Oswald, F., Rodriguez, P., Giaimo, B. D., Antonello, Z. A., Mira, L., Mittler, G., et al. (2016). A phospho-dependent mechanism involving NCoR and KMT2D controls a permissive chromatin state at Notch target genes. Nucleic Acids Research (London), 44, 4703-4720. doi:10.1093/nar/gkw105.
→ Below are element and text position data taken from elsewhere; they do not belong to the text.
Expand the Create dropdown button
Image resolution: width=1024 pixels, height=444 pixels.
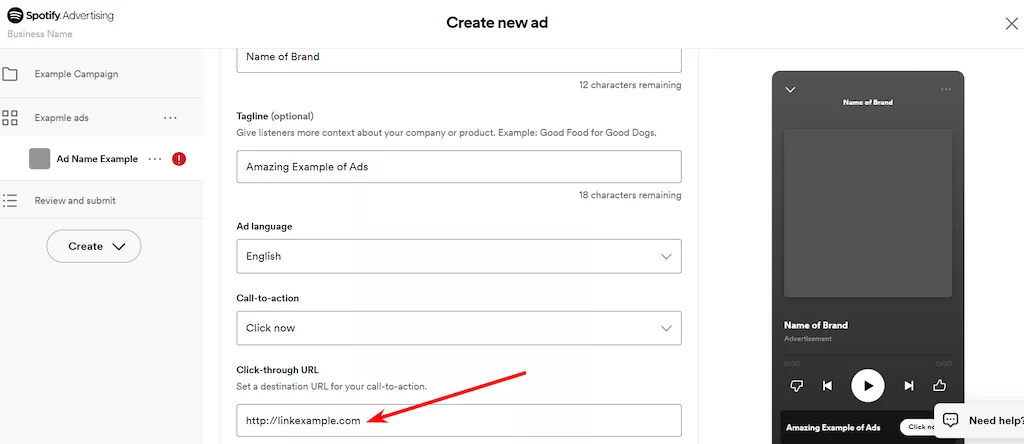coord(94,246)
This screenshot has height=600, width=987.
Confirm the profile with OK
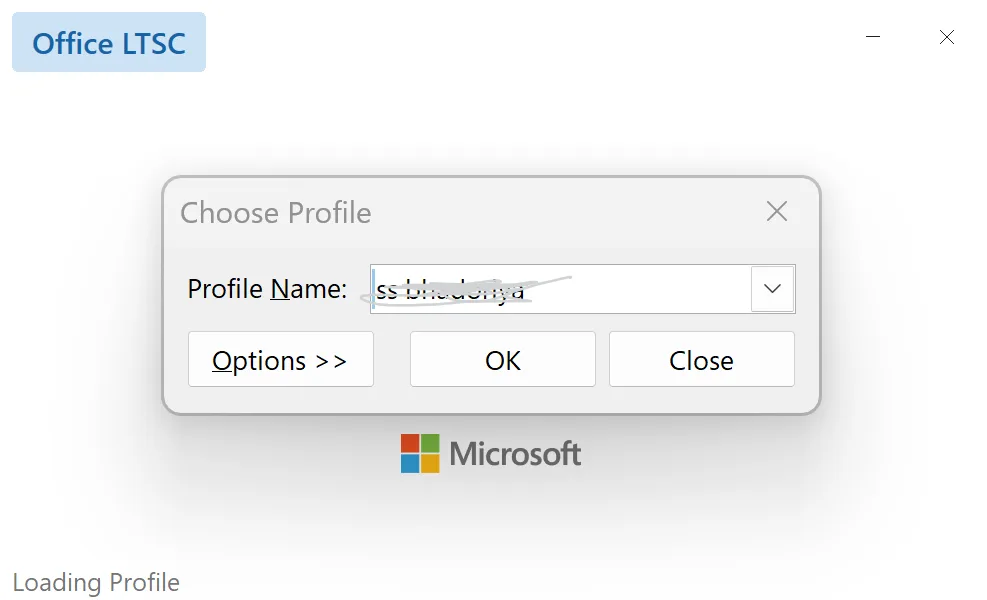click(502, 359)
Zitierlink: https://hdl.handle.net/11858/00-001M-0000-002C-B0C2-6
Zusammenfassung
The transcriptional shift from repression to activation of target genes is crucial for the fidelity of Notch responses through incompletely understood mechanisms that likely involve chromatin-based control. To activate silenced genes, repressive chromatin marks are removed and active marks must be acquired. Histone H3 lysine-4 (H3K4) demethylases are key chromatin modifiers that establish the repressive chromatin state at Notch target genes. However, the counteracting histone methyltransferase required for the active chromatin state remained elusive. Here, we show that the RBP-J interacting factor SHARP is not only able to interact with the NCoR corepressor complex, but also with the H3K4 methyltransferase KMT2D coactivator complex. KMT2D and NCoR compete for the C-terminal SPOC-domain of SHARP. We reveal that the SPOC-domain exclusively binds to phosphorylated NCoR. The balance between NCoR and KMT2D binding is shifted upon mutating the phosphorylation sites of NCoR or upon inhibition of the NCoR kinase CK2β. Furthermore, we show that the homologs of SHARP and KMT2D in Drosophila also physically interact and control Notch-mediated functions in vivo. Together, our findings reveal how signaling can fine-tune a committed chromatin state by phosphorylation of a pivotal chromatin-modifier.